I will sometimes use the adjustment brush to deal with noise in underexposed areas where there may not be a lot of important detail anyway so the loss of fine detail will not be significant.
In the same way I might enhance the sharpening of selected areas of an image that are well exposed to augment the detail there. Since the apparent noise in these areas is imperceptible the sharpening here does not impact negatively.

In summary, I would strongly suggest that before you go chasing after noise reduction plug-in's that you analyse and learn all that is required across your entire workflow from camera choice, shooting technique, and Lightroom itself to reduce the impact of noise and increase image quality.
The sharpening and noise reduction algorithms in Lightroom are so good that the utility of other noise reduction software has been reduced to edge-cases.
I don't deny that they work, but then, so does Lightroom.
In your case I don't think you have come close to challenging the abilities of Lightroom yet.

Tony Jay


----------



## alaios (Oct 11, 2014)

Hey Jay thanks a lot for the answer.
Is very hard to find these days so well explained answers. !Bravo!
I understand that lightroom should be enough if I am doing my job right and I should invest my time there (doing the job right)

Alex


----------



## Victoria Bampton (Oct 11, 2014)

Great job Tony!


----------



## Jimmsp (Oct 13, 2014)

Tony Jay said:


> Hi Alex.
> 
> Lets investigate noise:
> There are several sources of noise in the typical image
> ...



Hi Tony,
Thanks for the very good summary of noise, and the recommendation.
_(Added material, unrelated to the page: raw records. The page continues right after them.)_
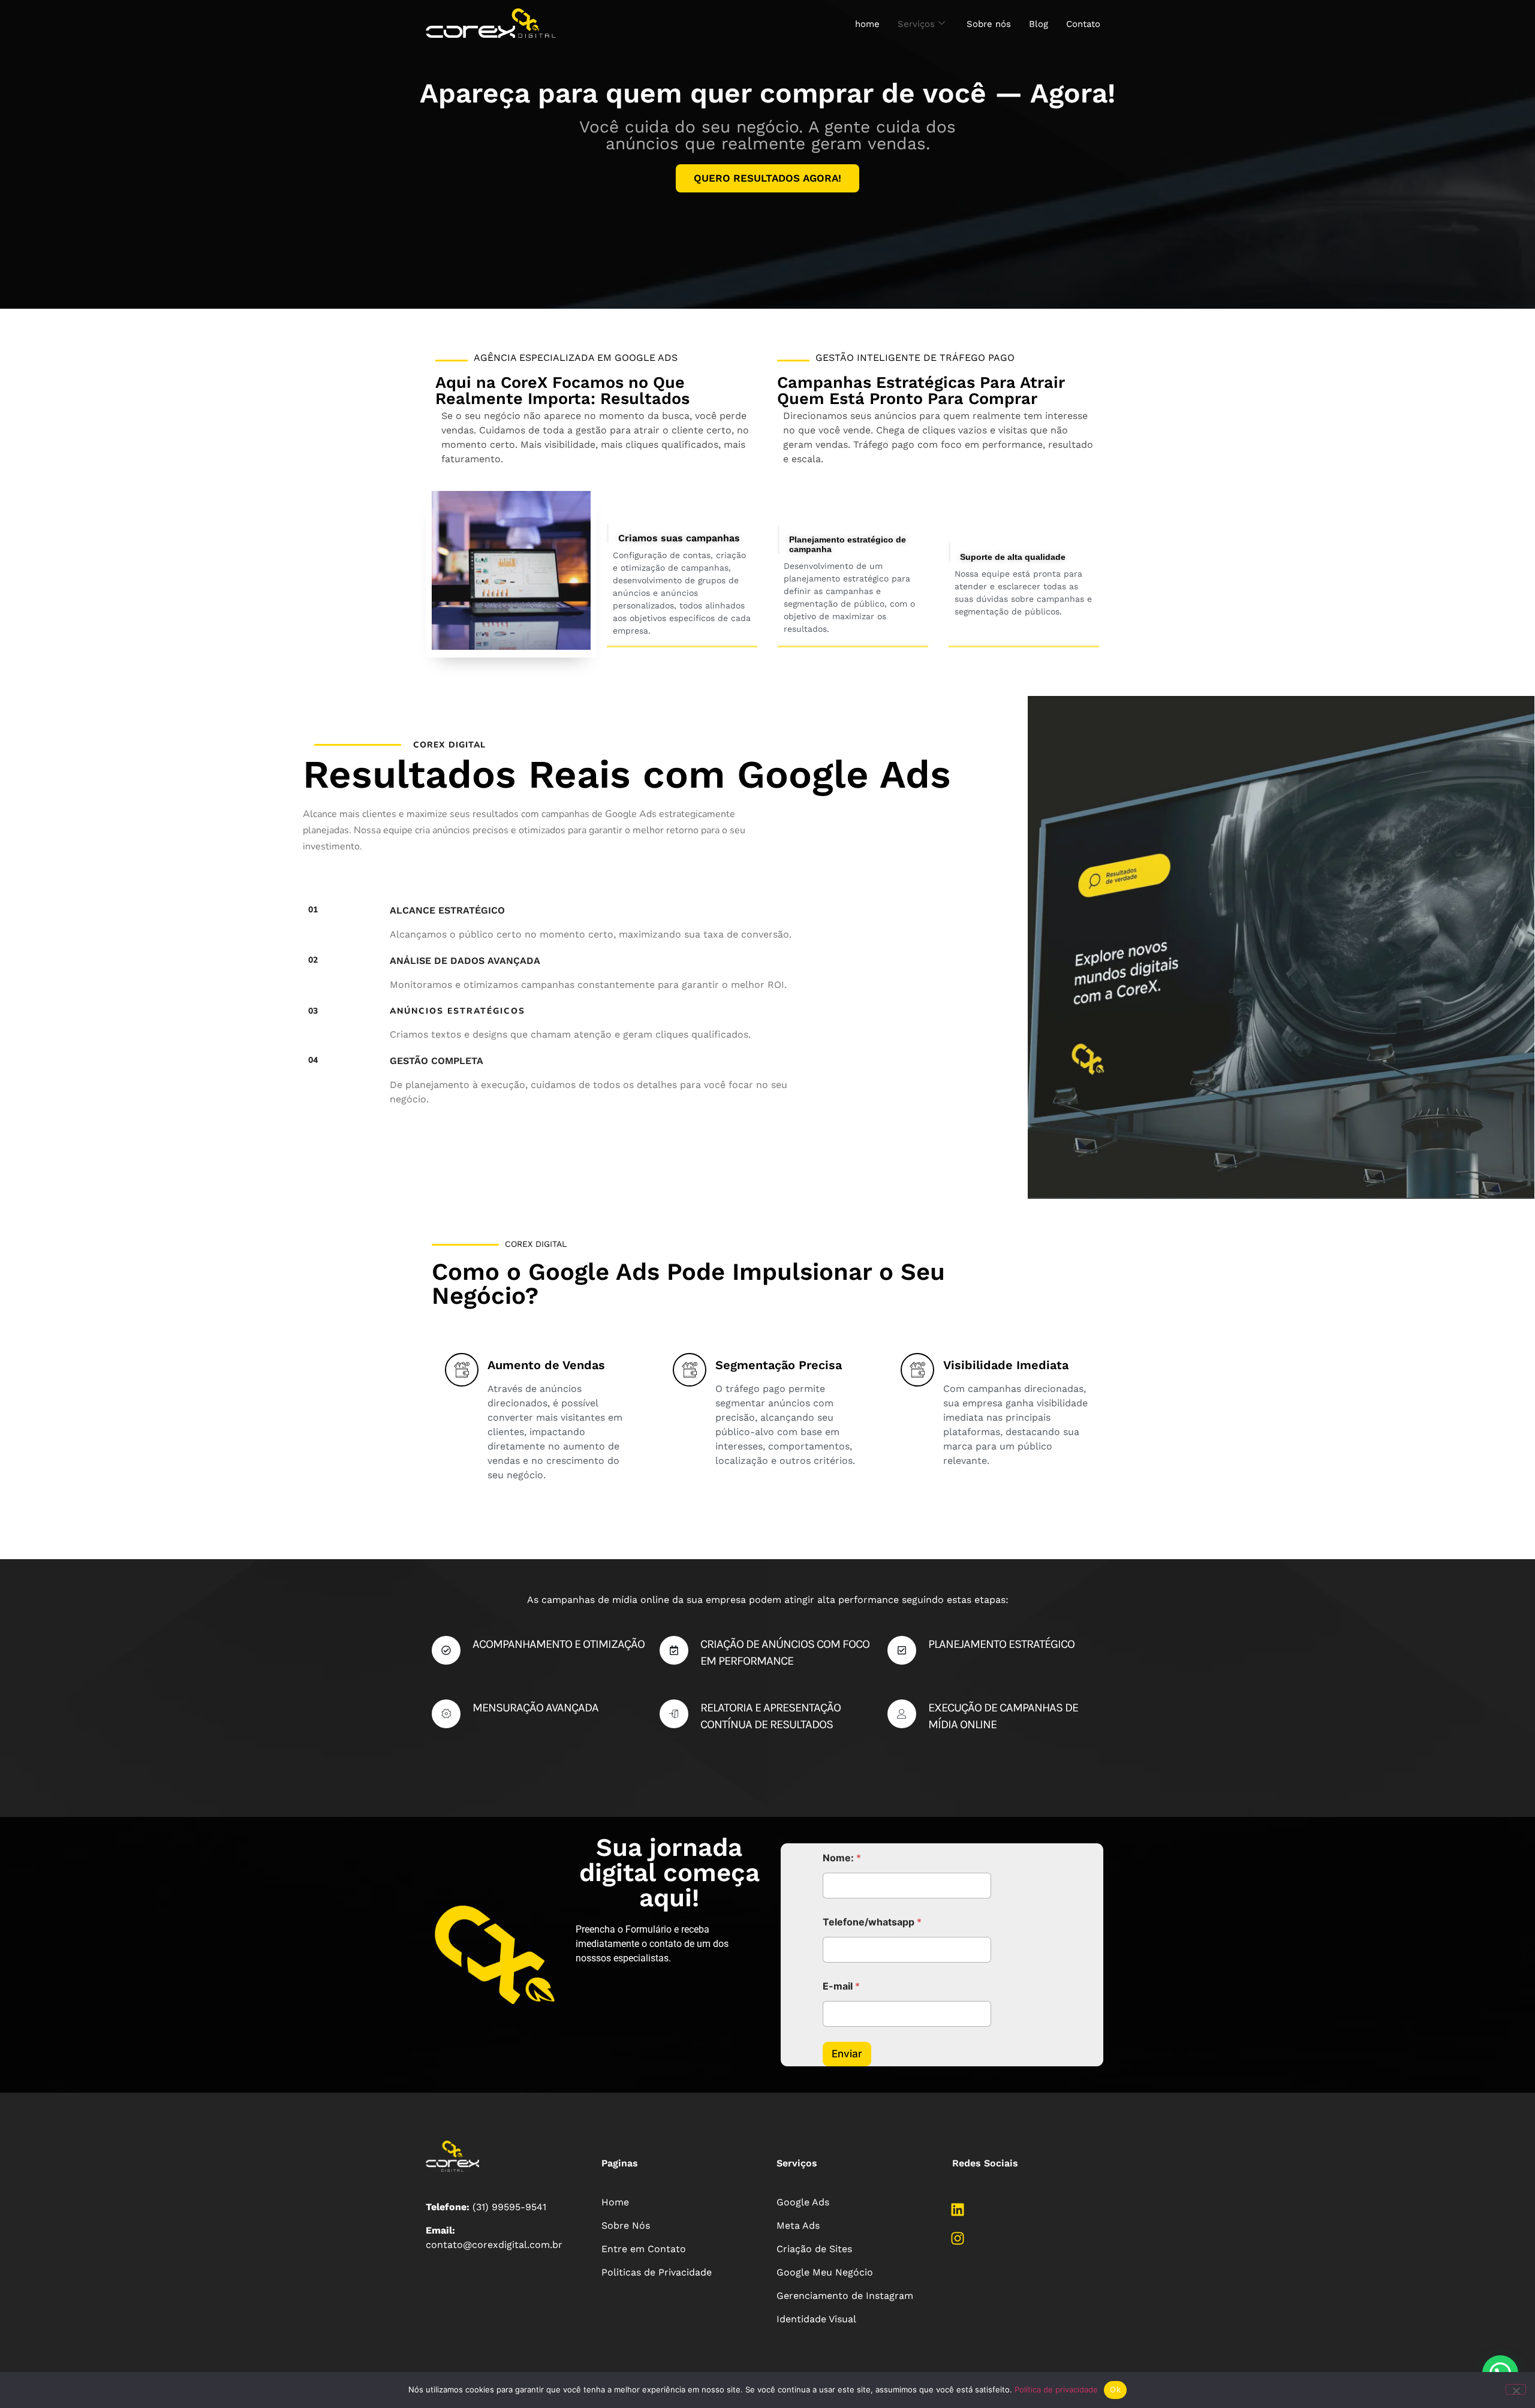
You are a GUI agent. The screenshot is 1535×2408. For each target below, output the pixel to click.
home (867, 24)
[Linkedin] (957, 2209)
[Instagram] (957, 2238)
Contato (1083, 24)
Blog (1038, 24)
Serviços (916, 24)
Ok (1115, 2389)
Your summary very nicely points out why the noise we see is so complicated.
I agree that the OP should start with LR first and master that.

However, I don't believe that 3rd party packages should be written off quite so easily. It depends a lot on the camera and how he shoots.
I do know that when I shoot my Canon 60D above 1200 ISO, which I sometimes do a lot for indoor sports and high action grandchildren, Lightroom does ok, but I generally need tools like Topaz deNoise or Noiseware if I am going to print any of these shots above 4x6 in size. And I have found that different shots at high ISO often benefit from a combination of noise reduction packages, including Lightroom. This is not surprising, given the complex nature of noise and the fact that different software uses different algorithms to find and reduce noise.  Granted, my camera is a few years old, and I should be upgrading it one of these days to one with a better sensor. But for now I have to work with what I have.


----------



## Tony Jay (Oct 13, 2014)

Hi Jim

You will see that I don't deny that any of the third-party options work.
I also make a big point of refocusing the issue of noise reduction as something that needs to be thought about and planned for across the entire workflow and not just post-processing.

I am pleased that you are able to get good results with your workflow.
I confess to printing large A2 size and bigger, and rarely have a noise issue that translates into poor print results despite using very high ISO's at times.
Perhaps using a 5D Mark III makes a difference too.
(I do remember my 40D was quite noisy but I still have all those files and remastering them with Process 2012 gives really good results.)

I also stress, that, in post-processing not to make the mistake of viewing noise reduction in isolation.
Image sharpening and noise reduction are absolutely two sides of the same coin and the adjustments for sharpening affect noise reduction and vica versa.

So, if your workflow is optimised to minimize the noise issue and more attention is still needed then I have no practical or philosophical objection to third-party noise reduction software, but with regard to the OP I think it is reasonably obvious that he is still learning about the capabilities of Lightroom at a fairly fundamental level.

Tony Jay


----------